通过接触角测量法测定了模型物质己酮可可碱、阿昔洛韦、乳糖以及制粒过程中使用的粘合剂(羟丙基甲基纤维素(HPMC)和聚乙烯吡咯烷酮(PVP))的表面自由能。采用吴法、古德-范奥斯法和德拉沃尔佩法进行固体表面自由能计算。计算了铺展系数(S)并将其与颗粒性质相关联。颗粒由模型药物和粘合剂组成,通过将粘合剂的胶体溶液喷洒在模型物质上,在流化床制粒机格拉特粉末包衣机GPCG1中制备而成。颗粒中粘合剂的含量为5%或10%。然而,反向制粒是通过将模型药物(即己酮可可碱和乳糖)喷洒在粘合剂(HPMC、PVP)上进行的。测定了颗粒的粒度分布、脆碎度、真密度、堆密度和振实密度。尽管许多不同参数会影响颗粒性质,但已发现药物与粘合剂之间的相互作用起着非常重要的作用。发现铺展系数与颗粒的脆碎度具有良好的相关性。
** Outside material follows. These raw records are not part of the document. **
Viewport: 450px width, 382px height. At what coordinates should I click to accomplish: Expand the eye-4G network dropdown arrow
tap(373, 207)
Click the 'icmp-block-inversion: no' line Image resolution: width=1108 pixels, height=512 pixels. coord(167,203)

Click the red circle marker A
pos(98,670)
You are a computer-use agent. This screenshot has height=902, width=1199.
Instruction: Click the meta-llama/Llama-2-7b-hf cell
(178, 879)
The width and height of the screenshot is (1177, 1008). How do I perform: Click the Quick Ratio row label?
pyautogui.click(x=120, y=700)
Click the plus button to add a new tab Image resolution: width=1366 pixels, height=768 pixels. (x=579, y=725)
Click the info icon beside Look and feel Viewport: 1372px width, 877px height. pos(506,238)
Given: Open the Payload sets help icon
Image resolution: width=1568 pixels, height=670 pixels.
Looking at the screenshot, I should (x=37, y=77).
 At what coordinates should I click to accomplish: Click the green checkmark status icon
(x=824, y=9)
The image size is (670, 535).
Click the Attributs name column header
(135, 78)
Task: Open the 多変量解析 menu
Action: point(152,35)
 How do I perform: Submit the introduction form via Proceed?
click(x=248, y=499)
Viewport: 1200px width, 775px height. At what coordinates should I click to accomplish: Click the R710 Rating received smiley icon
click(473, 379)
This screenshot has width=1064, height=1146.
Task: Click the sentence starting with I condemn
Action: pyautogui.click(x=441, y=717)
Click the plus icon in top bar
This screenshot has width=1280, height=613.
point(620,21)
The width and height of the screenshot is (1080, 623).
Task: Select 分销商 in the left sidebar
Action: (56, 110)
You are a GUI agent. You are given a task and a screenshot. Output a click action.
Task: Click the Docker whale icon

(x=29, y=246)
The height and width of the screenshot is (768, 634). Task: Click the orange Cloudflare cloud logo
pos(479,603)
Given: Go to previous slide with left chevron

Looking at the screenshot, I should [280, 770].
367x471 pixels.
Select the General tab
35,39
粘合剂在模型物质上的正铺展系数值与含有较低粘合剂含量(即5%)的颗粒的低脆碎度密切相关。在同一粘合剂组中,铺展系数值从己酮可可碱到乳糖再到阿昔洛韦逐渐降低。脆碎度结果表明,对于所研究的体系,PVP相对于所使用的HPMC等级具有一定优势。粘合剂用量从5%增加到10%会导致颗粒更易碎。粘合剂(PVP和HPMC)的内聚功低于粘合剂与模型物质之间的粘附功被认为是颗粒脆碎度较高的原因。将模型物质的悬浮液喷洒在固体粘合剂颗粒上的反向制粒过程,结果表明HPMC比PVP更有效。根据铺展系数结果,粘合剂应铺展在药物上。然而,润湿动力学似乎在制粒过程中起着重要作用。根据这些结果得出结论,水对HPMC的润湿速度比PVP快得多。